After collaborating with another photographer on a session and sharing our work afterwards, I can’t help but giggle on his subtle ways of trying to jack my personal touch. Yes… jack, copy, dare I say steal my creativity just to “win” the competition. I enjoy photography and will try any sort of genre at any given opportunity. This other photographer and I started off agreeing that we will work this one opportunity with gaining whatever experience we can get out of it…call it “pro bono” if you may, but we agreed to do a cross-promotion work. The agreement was that we take pictures of this guy’s product, as he launch his work, we will be promoted as “The Photographers” on his ads. It sounds about fair, right? At the end of the day, the other photographer and I consigned that one picture per ad will be chosen and the person who took the used shot will be the only name promoted. Fair enough, it’s a competition for the spot.

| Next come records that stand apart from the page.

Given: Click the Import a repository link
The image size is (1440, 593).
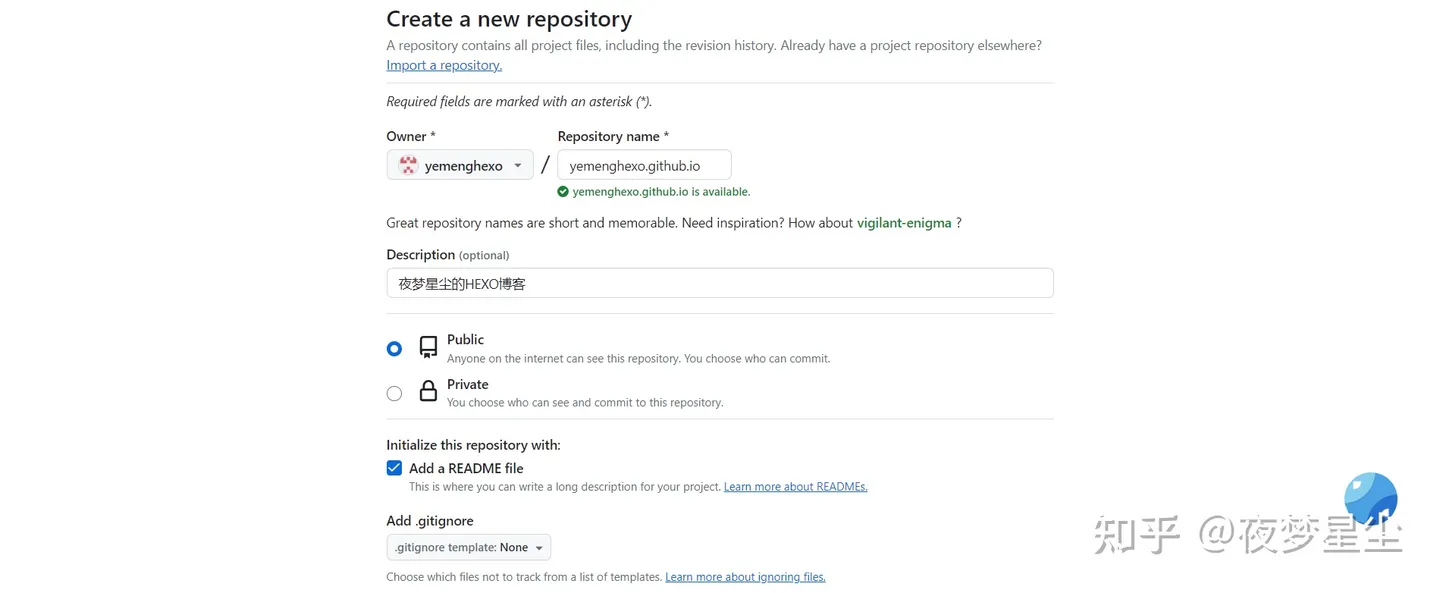Looking at the screenshot, I should click(x=444, y=65).
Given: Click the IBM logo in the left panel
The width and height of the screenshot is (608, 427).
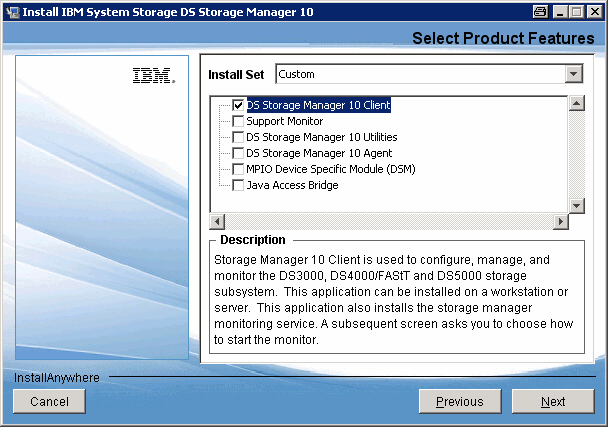Looking at the screenshot, I should click(x=153, y=75).
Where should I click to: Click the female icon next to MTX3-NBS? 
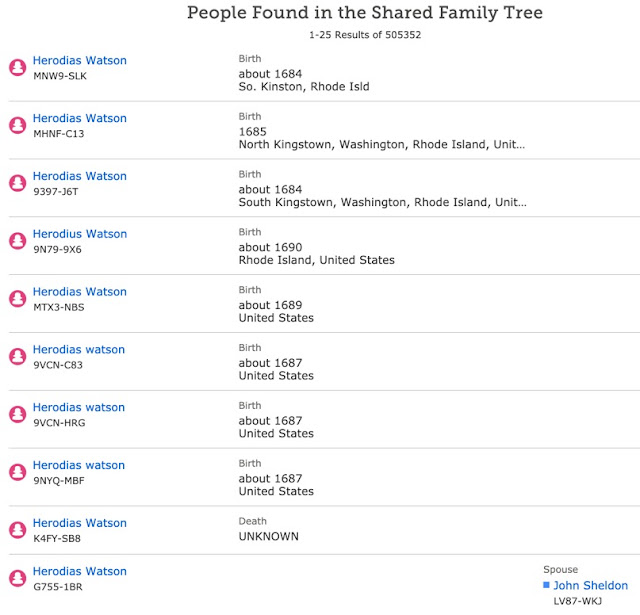point(18,299)
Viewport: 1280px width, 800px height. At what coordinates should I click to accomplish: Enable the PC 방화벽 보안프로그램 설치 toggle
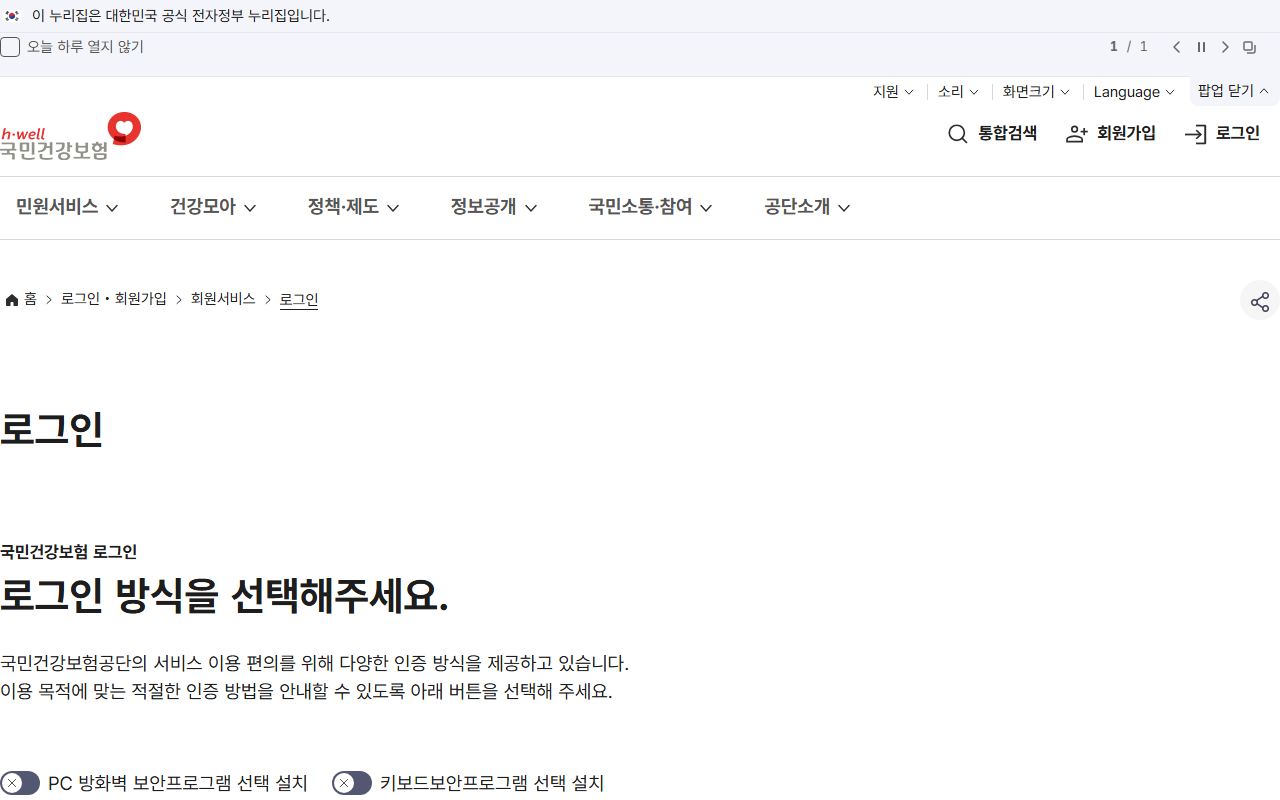pyautogui.click(x=18, y=783)
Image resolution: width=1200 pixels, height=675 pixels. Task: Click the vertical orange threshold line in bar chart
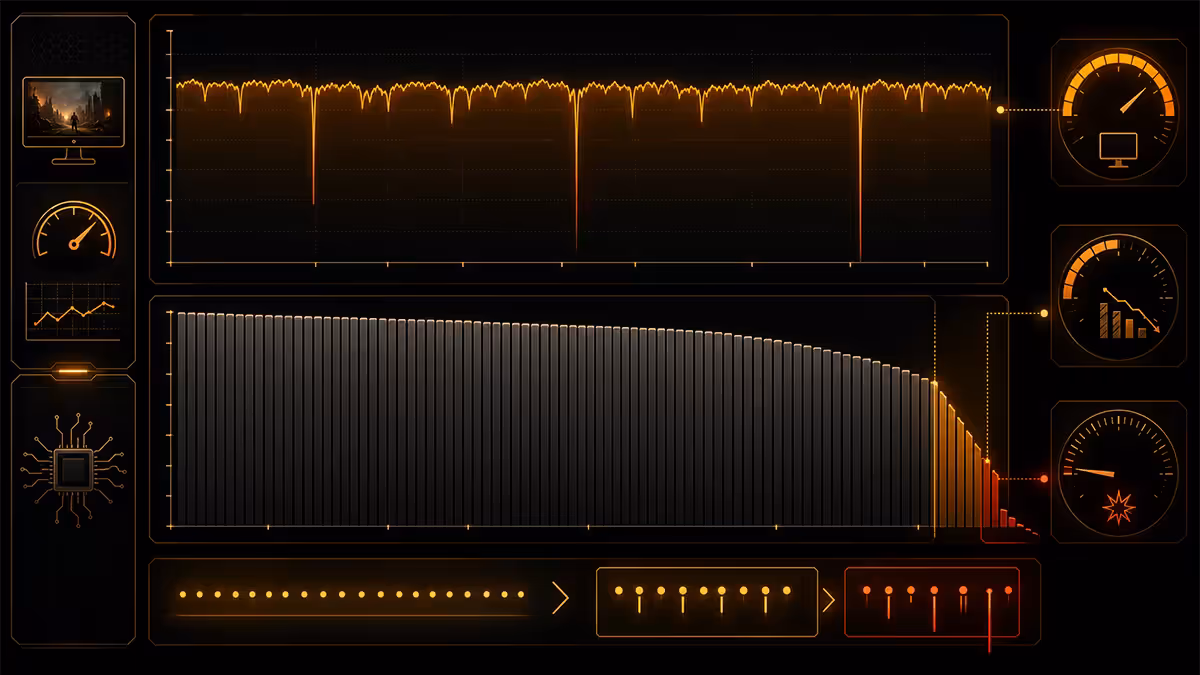[x=934, y=418]
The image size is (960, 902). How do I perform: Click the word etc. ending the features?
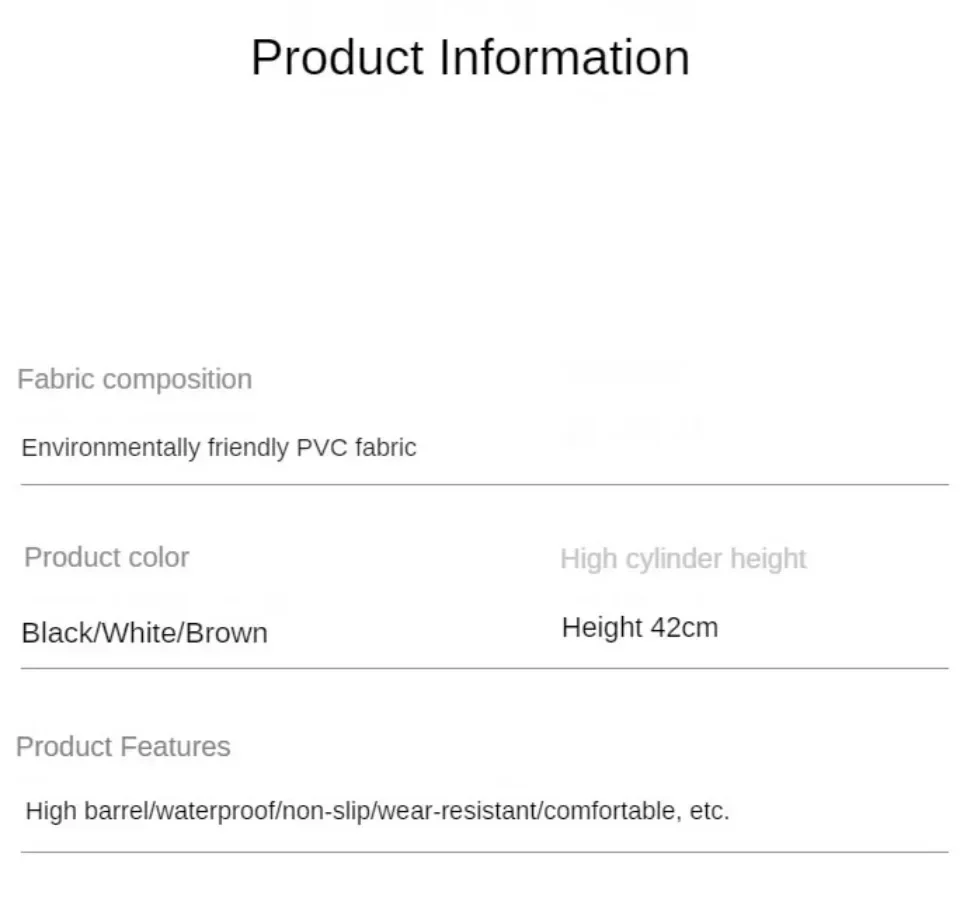[x=710, y=810]
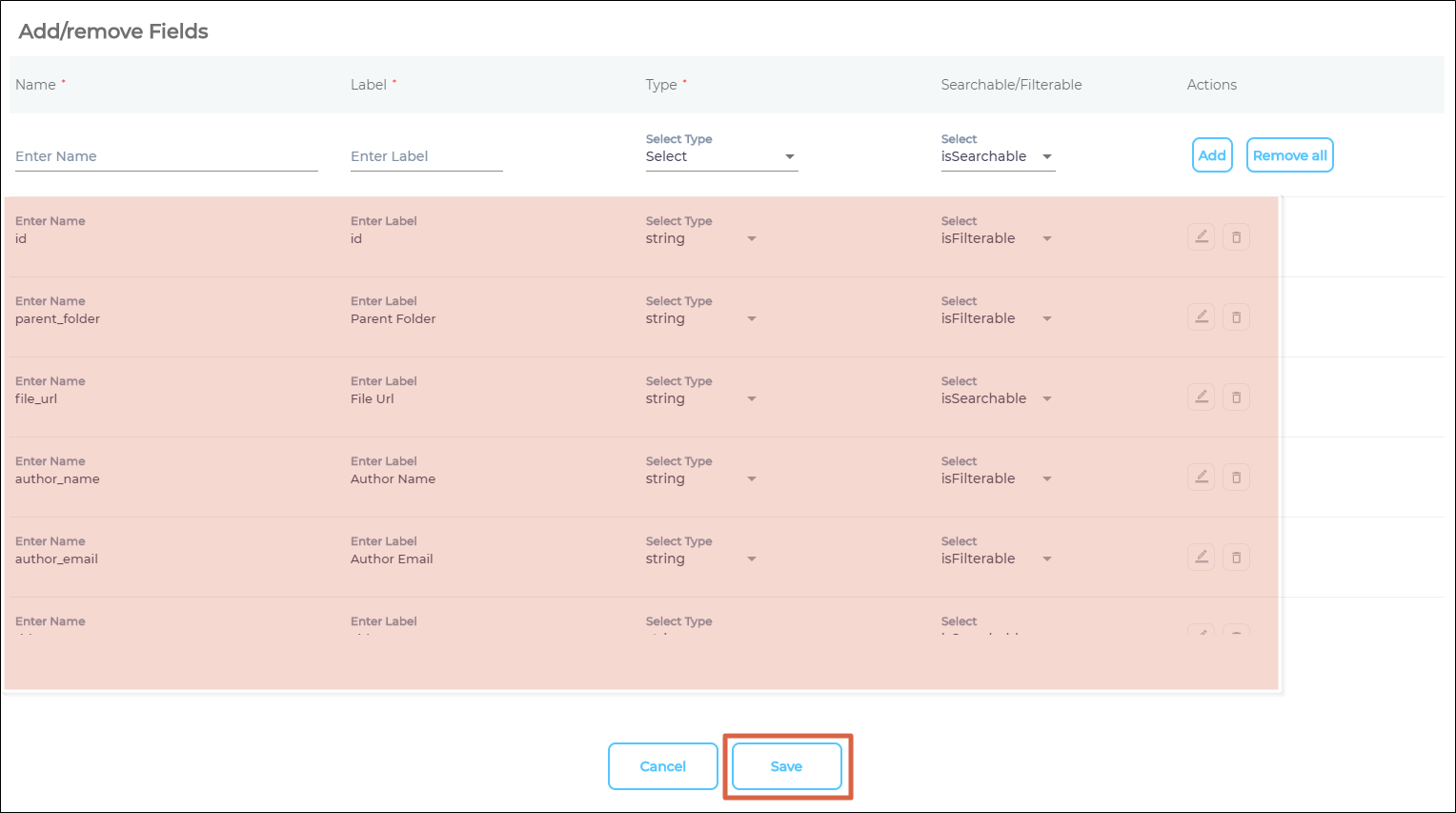Viewport: 1456px width, 813px height.
Task: Delete the id field row
Action: click(x=1236, y=237)
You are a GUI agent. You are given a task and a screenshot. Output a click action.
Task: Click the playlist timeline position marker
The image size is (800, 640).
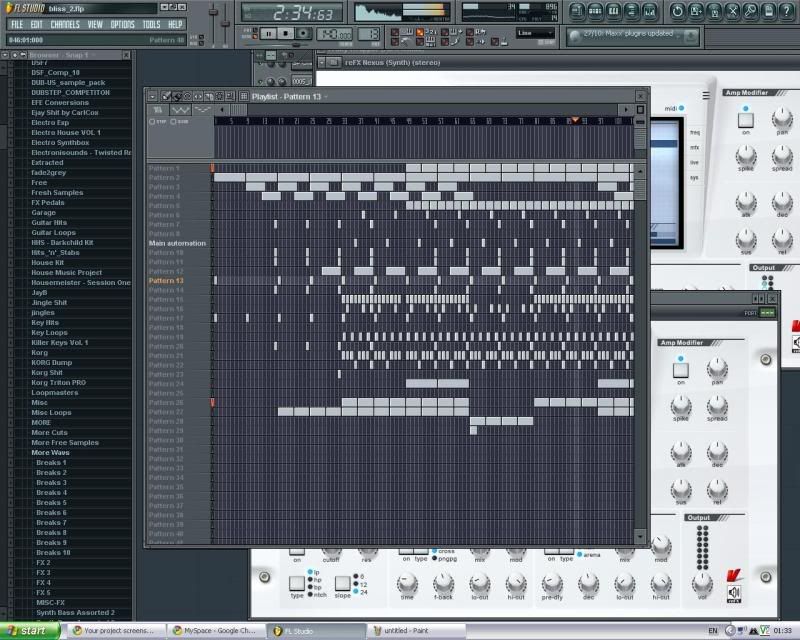574,120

I’m confident with my work. My style is that I either please the client’s taste and preference of style, or I stick with my creativity since I am hired for my skills, my taste. I mean, why else would one hire a photographer if they didn’t like they way their portfolio looks? So onward with our first few photoshoot sessions, the guy would always pick the other photographer. For some reason, I somehow can’t seem to grasp exactly what he wanted because he would never pick my shots. My other colleagues were starting to discourage me into putting so much time into the competition, since it was pointless due to the loyalty concept of friendship that I’m technically competing with. I forgot to mention, the other photography is actually friends with the guy….hmp.
Well, since we weren’t getting paid, I’ve decided to do what I want. I took pictures on what I think looks good. I took the angles on what I think works best. I went against the guy’s ideas and I started taking pictures based on what I envisioned from the scene. I wasn’t being paid, so why not enjoy myself and do something in which I can be proud of and actually add on my personal portfolio?After that one night, I handed my raw shots to the guy, as per the agreement and I edited my own shots the way I have intended it to look. I tweaked it specifically to how I wanted it to be and posted them on my page. A week later, the guy kept contacting me asking for the shots I’ve posted. I informed him that he has every single one of my shots, the only difference is, I manipulated my picture catered to my very own vision, my style.
Eventually, the other photographer started personally contacting me, texting me, sending facebook messages, asking how did I edit my posted works. I told him the basic filters and layers I’ve used and when he tried it out himself, he kept messaging me telling me it just didn’t look the same as my work. Are you kidding me?! Why in the world would I give you the exact details on how I do my work? I might as well give you my bra size so you can buy the dress that I wear and fit it perfectly! Long story short, I never gave him full details and the last time I’ve heard from him was he started asking what kind of lens I own. I told him the spec and I will never forget his last text, “if I were to go a store and get the one like yours, is there anything else I should specifically ask for?” …..”like” mine huh? I didn’t bother replying to that text and I never heard from him again…on that topic lol.
As time passes by, I never gave the guy any unmarked pictures of my final/edited product and he settled for posting my work on his own page, with my name on every single picture that he stole off of my page. I guess it’s not really stealing if he kept my water mark, eh?